By Al Schumann on Monday January 19, 2009 08:57 PM

A City Council member from Jersey City was arrested over the weekend after patrons at a Northwest Washington nightclub complained that someone had urinated on them from the balcony, according to police and media reports.

A D.C. police spokesman said Steven Lipski was arrested about 9:50 p.m. and charged with simple assault. A police incident report, which did not name the suspect, gave his age as 44. Another police report listed Lipski as a resident of Jersey City. Public records for the Steven Lipski who sits on the Jersey City council list his age as 43 or 44.

Jennifer Morrill, a spokeswoman for Jersey City, said last night that she did not have all the details about what she termed a "private, personal matter." It would be "premature to make any kind of comment," she said.

Calls to the telephone number listed for Lipski in Jersey City were not returned yesterday. An e-mail also went unanswered. Irina Zaki, an aide to the Democratic councilman and educator, said she called him yesterday but received no answer.


The vast majority of Democratic politicians manage not to urinate on people. This can by no means be considered typical. My understanding is that the party frowns on it.
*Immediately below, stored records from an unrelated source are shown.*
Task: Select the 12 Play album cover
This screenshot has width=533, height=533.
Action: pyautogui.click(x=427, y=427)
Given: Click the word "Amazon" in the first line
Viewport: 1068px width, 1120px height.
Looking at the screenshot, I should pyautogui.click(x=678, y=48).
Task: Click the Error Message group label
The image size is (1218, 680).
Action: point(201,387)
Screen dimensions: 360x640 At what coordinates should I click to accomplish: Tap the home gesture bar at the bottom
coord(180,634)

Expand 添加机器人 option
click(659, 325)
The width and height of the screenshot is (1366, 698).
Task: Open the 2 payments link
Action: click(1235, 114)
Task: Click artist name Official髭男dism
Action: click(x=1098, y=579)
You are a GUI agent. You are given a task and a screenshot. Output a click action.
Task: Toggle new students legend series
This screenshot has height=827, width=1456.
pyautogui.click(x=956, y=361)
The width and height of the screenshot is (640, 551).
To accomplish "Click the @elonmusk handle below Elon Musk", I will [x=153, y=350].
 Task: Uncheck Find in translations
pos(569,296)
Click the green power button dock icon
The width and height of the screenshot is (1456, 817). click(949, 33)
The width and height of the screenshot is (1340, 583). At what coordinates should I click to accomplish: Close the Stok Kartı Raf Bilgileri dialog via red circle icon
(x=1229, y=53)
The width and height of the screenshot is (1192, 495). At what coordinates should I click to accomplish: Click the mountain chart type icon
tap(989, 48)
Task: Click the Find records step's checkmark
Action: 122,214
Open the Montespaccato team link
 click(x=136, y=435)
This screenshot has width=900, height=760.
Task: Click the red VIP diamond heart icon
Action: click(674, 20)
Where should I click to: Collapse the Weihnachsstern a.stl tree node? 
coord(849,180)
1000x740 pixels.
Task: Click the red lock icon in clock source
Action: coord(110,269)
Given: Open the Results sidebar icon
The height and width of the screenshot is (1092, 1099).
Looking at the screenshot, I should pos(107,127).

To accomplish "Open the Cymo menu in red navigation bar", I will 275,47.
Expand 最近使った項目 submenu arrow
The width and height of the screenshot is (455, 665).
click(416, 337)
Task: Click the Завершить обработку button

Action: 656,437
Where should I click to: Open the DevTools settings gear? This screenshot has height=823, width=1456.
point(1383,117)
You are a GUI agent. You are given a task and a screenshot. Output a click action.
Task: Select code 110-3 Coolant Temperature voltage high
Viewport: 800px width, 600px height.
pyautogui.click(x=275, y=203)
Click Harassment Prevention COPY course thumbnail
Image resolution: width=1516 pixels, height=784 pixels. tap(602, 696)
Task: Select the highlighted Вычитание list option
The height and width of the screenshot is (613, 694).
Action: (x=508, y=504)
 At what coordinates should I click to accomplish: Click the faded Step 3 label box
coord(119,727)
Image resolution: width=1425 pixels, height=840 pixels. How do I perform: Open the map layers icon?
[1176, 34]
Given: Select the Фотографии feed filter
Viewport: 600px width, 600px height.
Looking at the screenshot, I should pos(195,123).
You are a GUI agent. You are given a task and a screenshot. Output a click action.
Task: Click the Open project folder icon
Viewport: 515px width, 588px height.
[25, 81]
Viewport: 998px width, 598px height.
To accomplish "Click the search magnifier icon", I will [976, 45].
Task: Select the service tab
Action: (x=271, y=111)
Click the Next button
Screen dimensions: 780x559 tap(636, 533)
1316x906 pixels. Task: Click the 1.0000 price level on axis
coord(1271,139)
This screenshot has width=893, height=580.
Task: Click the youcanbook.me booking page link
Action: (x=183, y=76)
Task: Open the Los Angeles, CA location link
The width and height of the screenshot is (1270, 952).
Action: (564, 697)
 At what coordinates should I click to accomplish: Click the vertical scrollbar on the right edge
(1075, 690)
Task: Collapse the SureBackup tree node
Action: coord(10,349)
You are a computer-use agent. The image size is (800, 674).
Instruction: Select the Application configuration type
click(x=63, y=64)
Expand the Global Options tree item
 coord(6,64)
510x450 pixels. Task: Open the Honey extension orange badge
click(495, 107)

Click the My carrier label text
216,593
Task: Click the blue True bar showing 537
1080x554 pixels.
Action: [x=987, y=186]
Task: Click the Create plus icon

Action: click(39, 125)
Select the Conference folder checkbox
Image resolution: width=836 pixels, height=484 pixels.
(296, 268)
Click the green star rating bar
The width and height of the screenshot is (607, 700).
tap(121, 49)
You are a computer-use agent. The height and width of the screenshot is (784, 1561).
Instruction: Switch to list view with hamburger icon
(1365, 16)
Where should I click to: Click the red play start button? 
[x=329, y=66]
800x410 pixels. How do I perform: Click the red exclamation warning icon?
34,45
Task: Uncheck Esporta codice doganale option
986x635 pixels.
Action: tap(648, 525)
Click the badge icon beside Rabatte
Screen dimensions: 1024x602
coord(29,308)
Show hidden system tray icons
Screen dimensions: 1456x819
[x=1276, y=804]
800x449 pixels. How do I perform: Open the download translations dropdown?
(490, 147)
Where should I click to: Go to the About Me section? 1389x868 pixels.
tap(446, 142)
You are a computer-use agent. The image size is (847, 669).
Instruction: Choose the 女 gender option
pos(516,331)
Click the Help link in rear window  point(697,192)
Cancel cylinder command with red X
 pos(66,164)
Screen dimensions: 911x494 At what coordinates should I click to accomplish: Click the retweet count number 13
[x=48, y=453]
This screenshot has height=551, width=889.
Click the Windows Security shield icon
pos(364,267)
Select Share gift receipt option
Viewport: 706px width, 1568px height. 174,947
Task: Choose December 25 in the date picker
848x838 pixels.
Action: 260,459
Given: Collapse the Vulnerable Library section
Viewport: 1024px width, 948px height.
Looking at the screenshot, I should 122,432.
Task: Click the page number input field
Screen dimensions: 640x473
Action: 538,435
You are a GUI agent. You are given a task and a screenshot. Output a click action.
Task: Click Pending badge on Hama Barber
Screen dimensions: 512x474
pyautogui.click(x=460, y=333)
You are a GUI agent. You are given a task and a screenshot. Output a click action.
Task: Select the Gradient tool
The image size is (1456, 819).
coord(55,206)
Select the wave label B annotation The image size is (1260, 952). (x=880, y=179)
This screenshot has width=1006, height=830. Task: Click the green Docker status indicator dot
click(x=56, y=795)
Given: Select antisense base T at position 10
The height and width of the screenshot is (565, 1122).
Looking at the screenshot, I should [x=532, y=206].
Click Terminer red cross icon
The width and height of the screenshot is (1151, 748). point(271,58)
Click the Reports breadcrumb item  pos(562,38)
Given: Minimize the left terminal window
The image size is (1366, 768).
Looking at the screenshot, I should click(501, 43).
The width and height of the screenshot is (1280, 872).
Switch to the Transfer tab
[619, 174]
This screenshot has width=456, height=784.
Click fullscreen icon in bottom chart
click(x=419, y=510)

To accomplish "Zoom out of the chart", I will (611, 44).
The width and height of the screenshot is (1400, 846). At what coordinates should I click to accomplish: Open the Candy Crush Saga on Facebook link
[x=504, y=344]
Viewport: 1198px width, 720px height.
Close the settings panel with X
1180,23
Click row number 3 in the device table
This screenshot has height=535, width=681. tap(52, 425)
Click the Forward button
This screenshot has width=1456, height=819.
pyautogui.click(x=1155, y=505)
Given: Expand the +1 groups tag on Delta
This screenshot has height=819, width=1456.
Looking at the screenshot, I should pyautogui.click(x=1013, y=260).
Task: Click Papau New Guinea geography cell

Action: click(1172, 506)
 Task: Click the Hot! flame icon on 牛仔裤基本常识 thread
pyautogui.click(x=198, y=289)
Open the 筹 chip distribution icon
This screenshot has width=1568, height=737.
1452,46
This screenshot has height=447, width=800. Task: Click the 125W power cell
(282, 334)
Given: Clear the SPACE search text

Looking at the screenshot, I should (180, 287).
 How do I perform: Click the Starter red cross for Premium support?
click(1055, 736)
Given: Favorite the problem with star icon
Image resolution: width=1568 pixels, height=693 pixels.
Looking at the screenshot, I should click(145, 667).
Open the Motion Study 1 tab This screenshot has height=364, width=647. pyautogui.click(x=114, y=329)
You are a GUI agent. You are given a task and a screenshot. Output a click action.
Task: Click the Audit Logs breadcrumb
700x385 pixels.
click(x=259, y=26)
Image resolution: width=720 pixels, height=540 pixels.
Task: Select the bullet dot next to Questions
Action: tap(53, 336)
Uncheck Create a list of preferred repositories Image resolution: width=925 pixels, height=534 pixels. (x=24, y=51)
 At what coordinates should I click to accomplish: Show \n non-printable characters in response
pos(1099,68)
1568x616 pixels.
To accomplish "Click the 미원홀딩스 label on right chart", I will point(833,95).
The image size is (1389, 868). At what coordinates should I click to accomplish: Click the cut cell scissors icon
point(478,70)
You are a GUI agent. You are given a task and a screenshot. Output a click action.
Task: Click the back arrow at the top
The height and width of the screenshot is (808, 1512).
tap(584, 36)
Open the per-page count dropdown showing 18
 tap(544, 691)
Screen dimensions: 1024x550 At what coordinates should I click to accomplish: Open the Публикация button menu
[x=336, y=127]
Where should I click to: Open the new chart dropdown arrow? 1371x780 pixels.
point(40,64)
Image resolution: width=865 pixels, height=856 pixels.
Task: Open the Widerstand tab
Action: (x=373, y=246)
They consider it shameful, reprehensible. It sends the wrong message.

"It's embarrassing for the city," said Jersey City Councilman Steven Fulop. "If you are invested in the city or are considering it, it sends the wrong message."

It sends the wrong message to investors.

Comments (10)


"Democratic councilman ..." "..and educator"

Al Schumann:

In my search for the perfect morality play, I would feel churlish asking for more than this offers. The generosity is unstinting. Relentless.

Peter Ward:

So, what are you implying? That the DP are only concerned about investors not the general public? My God.

LA Confidential Pantload:

They're really not thinking outside the box. What about all those investors who WANT somebody to urinate on them?

Al Schumann:

Peter, there's that, of course, but so much more. As you observe, it's hardly a surprise that they couldn't care less about the general public. I'm not sure I know where to begin. I guess Fulop's utterly innocent frankness and Morrill's prim sense of propriety will do. They have no means of determining right and wrong. Ethical conduct, morality, simple decency are entirely alien to them. But they have to say something, and what they choose to say speaks volumes. For Morrill, Lipski is being victimized. It's private and personal. It would be wrong to, um, expose him to further opprobrium. For Fulop, the brand is damaged. There's no harm to investors in this. Indeed, some may see Lipski's actions as indicative of managerial savvy.

Al Schumann:
They're really not thinking outside the box. What about all those investors who WANT somebody to urinate on them?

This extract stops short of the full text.